2011/35: Desdaemona -- Ben Macallan

This was the backlash of loneliness. The mortal version had at least a certain terminus: you could only be lonely for a lifetime. In an immortal body, it could last forever. A boy could be stranded like this, in the prow of something strong and unstoppable, eternally alone, eternally aware ...
He could be pathetic and self-pitying, and aware of that too, and equally unable to change it. (p. 266)
The first urban fantasy from 'Ben Macallan', possibly better-known as Chaz Brenchley. Jordan looks like a 17-year-old homeless boy, but he's been seventeen for a very long time. He treads a fine line between the supernatural heritage he's rejected, and the human world in which he's able to do some good: helping people who are lost, showing them their way home. He's acquired the reputation of being able to find anything. That's why Desi -- Desdaemona -- seeks him out: she wants him to find her sister Fay, who had an affair with an immortal and ended it very badly.

Jordan isn't entirely enthusiastic about working for Desi. For one thing, the line between 'boss' and 'girlfriend' is somewhat blurry. For another, Desi isn't exactly human any more, and she's attracted some enemies who have never been human. Fortunately, the two find an ally in Jordan's estranged brother Asher. Did I say 'fortunately'? No, wait ...

Desdaemona features some truly creative (and distractingly unpleasant) opponents, mostly drawn from English folklore -- the Green Man, a Henley undine, the nastiest Nine Men's Morris ever -- as well as a stunning drag-queen Sybil and the more mundane malevolence of vampires, werewolves et cetera. For a first-person narrative, it also manages to keep Jordan's secrets hidden away for a remarkably long time: we know something is strange about him, but we don't know what.

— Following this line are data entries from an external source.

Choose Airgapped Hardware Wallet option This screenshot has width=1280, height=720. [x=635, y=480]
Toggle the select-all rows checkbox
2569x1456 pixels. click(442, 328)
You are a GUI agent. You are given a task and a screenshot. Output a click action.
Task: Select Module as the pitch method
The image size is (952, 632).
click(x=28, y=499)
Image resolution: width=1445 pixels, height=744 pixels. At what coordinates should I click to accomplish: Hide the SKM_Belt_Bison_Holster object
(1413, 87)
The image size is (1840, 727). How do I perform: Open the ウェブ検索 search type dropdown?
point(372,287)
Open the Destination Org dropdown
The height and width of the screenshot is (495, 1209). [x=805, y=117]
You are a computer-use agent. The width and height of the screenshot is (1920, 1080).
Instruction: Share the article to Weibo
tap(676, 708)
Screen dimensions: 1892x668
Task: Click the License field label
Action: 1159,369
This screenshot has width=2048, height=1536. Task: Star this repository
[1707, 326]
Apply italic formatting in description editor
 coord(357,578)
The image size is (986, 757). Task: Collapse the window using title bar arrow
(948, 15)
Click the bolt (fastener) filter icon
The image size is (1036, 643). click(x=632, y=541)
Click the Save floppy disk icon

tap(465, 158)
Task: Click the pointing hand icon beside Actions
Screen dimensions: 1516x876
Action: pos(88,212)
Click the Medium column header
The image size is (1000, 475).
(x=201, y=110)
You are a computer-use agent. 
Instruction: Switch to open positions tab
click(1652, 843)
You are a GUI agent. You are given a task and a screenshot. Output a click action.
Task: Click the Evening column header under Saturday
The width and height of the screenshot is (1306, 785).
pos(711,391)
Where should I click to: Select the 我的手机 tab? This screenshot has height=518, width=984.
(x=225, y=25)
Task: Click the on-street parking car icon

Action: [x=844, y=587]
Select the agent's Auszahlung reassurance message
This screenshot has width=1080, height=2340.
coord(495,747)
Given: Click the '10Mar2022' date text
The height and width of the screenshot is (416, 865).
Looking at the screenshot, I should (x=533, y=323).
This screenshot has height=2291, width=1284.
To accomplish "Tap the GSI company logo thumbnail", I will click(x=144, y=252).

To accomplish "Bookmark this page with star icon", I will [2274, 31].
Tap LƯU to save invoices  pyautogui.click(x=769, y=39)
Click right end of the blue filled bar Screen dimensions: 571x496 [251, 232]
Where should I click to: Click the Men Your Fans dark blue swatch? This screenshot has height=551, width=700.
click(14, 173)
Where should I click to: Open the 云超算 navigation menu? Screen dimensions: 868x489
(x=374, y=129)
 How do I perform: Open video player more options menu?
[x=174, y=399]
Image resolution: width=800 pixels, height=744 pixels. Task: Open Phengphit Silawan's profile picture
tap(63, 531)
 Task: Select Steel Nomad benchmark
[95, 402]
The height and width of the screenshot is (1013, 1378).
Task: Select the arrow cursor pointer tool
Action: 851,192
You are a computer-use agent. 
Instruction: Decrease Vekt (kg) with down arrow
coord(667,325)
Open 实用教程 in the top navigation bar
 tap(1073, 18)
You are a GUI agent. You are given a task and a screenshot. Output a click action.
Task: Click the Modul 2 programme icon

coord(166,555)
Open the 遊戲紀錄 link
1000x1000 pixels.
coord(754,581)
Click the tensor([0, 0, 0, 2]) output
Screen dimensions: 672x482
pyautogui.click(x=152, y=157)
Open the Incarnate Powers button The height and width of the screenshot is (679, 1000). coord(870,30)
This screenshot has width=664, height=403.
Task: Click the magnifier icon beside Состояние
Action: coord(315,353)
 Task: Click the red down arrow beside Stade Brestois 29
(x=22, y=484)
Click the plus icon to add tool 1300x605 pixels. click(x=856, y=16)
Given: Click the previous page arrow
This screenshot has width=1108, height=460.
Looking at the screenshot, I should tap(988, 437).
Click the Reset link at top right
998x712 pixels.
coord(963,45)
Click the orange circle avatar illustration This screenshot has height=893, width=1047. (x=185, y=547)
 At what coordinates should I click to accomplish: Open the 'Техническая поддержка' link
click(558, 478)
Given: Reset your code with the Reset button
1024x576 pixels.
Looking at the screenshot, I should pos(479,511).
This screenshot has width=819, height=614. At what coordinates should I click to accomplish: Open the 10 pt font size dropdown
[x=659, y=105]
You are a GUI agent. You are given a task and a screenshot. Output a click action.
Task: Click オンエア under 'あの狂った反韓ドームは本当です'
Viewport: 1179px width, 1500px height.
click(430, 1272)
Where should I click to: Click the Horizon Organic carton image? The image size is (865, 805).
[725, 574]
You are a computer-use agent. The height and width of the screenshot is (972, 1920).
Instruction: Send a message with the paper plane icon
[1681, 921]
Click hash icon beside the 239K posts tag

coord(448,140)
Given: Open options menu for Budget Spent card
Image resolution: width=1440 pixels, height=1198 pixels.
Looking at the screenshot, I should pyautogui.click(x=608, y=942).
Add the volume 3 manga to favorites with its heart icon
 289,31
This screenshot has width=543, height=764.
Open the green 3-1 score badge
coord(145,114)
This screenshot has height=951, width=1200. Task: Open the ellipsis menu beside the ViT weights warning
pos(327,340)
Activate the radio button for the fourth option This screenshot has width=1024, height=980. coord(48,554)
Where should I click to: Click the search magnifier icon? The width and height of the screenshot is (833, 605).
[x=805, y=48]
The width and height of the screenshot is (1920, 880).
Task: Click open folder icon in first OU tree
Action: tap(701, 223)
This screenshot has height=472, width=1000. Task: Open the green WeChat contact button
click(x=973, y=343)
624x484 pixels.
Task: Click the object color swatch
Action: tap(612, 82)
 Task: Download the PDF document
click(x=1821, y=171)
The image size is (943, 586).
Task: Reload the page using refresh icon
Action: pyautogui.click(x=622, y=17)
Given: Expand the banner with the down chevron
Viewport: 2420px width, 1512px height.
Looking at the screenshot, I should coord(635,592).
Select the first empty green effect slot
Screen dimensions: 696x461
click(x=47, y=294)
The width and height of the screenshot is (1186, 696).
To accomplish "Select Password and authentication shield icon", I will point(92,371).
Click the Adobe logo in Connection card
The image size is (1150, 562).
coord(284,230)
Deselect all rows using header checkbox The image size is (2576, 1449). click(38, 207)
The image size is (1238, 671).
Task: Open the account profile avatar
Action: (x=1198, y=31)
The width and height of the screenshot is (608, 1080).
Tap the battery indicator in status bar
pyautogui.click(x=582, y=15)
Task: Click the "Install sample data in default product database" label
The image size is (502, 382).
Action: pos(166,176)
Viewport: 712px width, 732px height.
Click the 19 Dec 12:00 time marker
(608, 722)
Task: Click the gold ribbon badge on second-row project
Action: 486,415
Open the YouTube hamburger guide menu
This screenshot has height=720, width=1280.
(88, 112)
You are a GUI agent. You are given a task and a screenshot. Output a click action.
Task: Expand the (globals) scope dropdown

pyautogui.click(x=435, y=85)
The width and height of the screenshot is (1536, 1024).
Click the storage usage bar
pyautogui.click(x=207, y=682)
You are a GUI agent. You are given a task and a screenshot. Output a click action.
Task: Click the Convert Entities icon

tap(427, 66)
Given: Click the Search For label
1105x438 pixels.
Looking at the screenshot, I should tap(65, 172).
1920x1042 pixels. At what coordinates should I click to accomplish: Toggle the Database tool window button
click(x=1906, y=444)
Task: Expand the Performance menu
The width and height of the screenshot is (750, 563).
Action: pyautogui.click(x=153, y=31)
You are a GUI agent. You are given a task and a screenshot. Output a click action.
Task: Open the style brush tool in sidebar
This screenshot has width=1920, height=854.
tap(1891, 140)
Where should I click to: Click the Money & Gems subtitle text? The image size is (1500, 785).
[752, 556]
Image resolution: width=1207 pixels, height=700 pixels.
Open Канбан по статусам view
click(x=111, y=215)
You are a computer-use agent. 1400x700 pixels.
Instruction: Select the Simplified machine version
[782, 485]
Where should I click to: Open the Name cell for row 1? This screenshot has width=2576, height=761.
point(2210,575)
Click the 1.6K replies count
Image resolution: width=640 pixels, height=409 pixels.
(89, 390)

Macallan doesn't deal in black and white. (Jordan occasionally does, but it's clear when he's doing so). The major villains, the ones who aren't mere henchmen or ... morris-men, are faceted, interesting, likeable. Jordan is far from heroic: he's spent his teens (his very elastic teens) running away, and he's neither physically strong nor supernaturally powerful. His charm is in his vulnerability, his ability to mock himself, and his steadfastness of purpose.

Disclaimer: I am a friend of the author, and afraid of his cats. Nevertheless, I shall whine about the ending. (It is not weak or bad: it is merely incredibly frustrating.) Thankfully, a sequel is in the works.